Aujourd’hui, plus de 120 start-ups en France font de la cybersécurité leur métier.  Il ne faut pas hésiter à solliciter ces structures pour continuer à innover dans les solutions de sécurité. En France, l’Agence Nationale de la Sécurité Informatique a mis en place des visas de sécurité, une initiative qui permet à la fois aux entreprises d’avoir des produits et services conformes aux niveaux exigés, mais également aux start-ups de mieux vendre leurs produits aux grands groupes industriels. Parallèlement, à l’échelle européenne le Cyber Security Act devient le cadre législatif qui permettra d’homogénéiser le niveau de certification des systèmes informatiques au sens large. Pour Stéphanie Buscayret et Frédéric Valette, à produit équivalent, le choix est tourné vers un service certifié.

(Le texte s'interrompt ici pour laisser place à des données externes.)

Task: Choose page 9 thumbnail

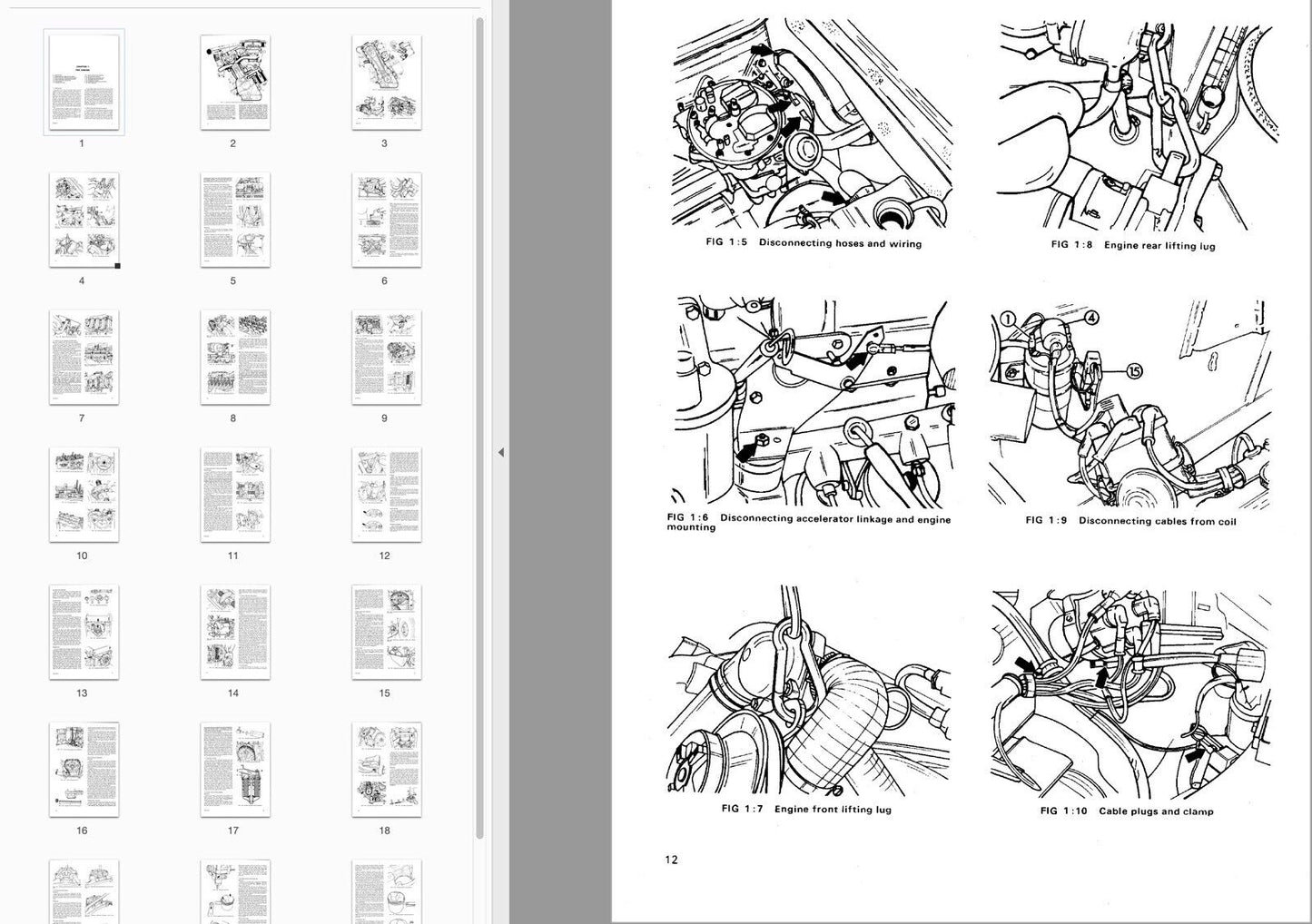Action: click(x=386, y=358)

D’autre part, pour les entreprises du domaine de la cybersécurité, l’innovation est un élément clé à maîtriser face à des attaques de plus en plus intelligentes. D’ailleurs, la DGA accompagne les PME en leur accordant des subventions pour l’innovation allant jusqu’à 80%.

 

L’Intelligence Artificielle, opportunité ou menace ?

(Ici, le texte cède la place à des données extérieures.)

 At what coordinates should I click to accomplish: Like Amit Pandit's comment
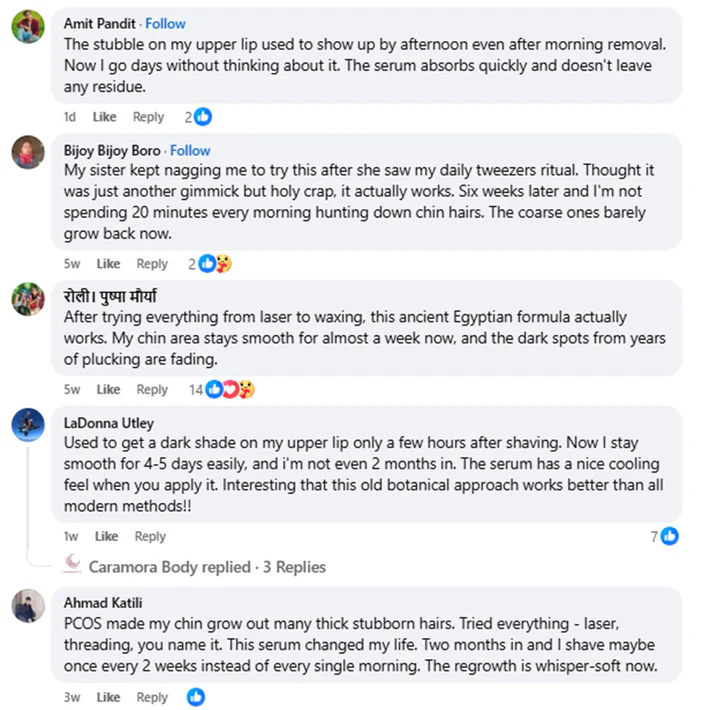(105, 117)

On observe sur le terrain une frénésie pour l’Intelligence Artificielle avec une multiplication de projets et de POCs qui ne prennent pas en compte les risques spécifiques à cette technologie. Au-delà des risques classiques des systèmes numériques, on peut identifier trois grands types d’attaques à prendre en compte :

L’empoisonnement, c’est injecter des données malicieuses, dans le but de détourner l’usage de l’IA.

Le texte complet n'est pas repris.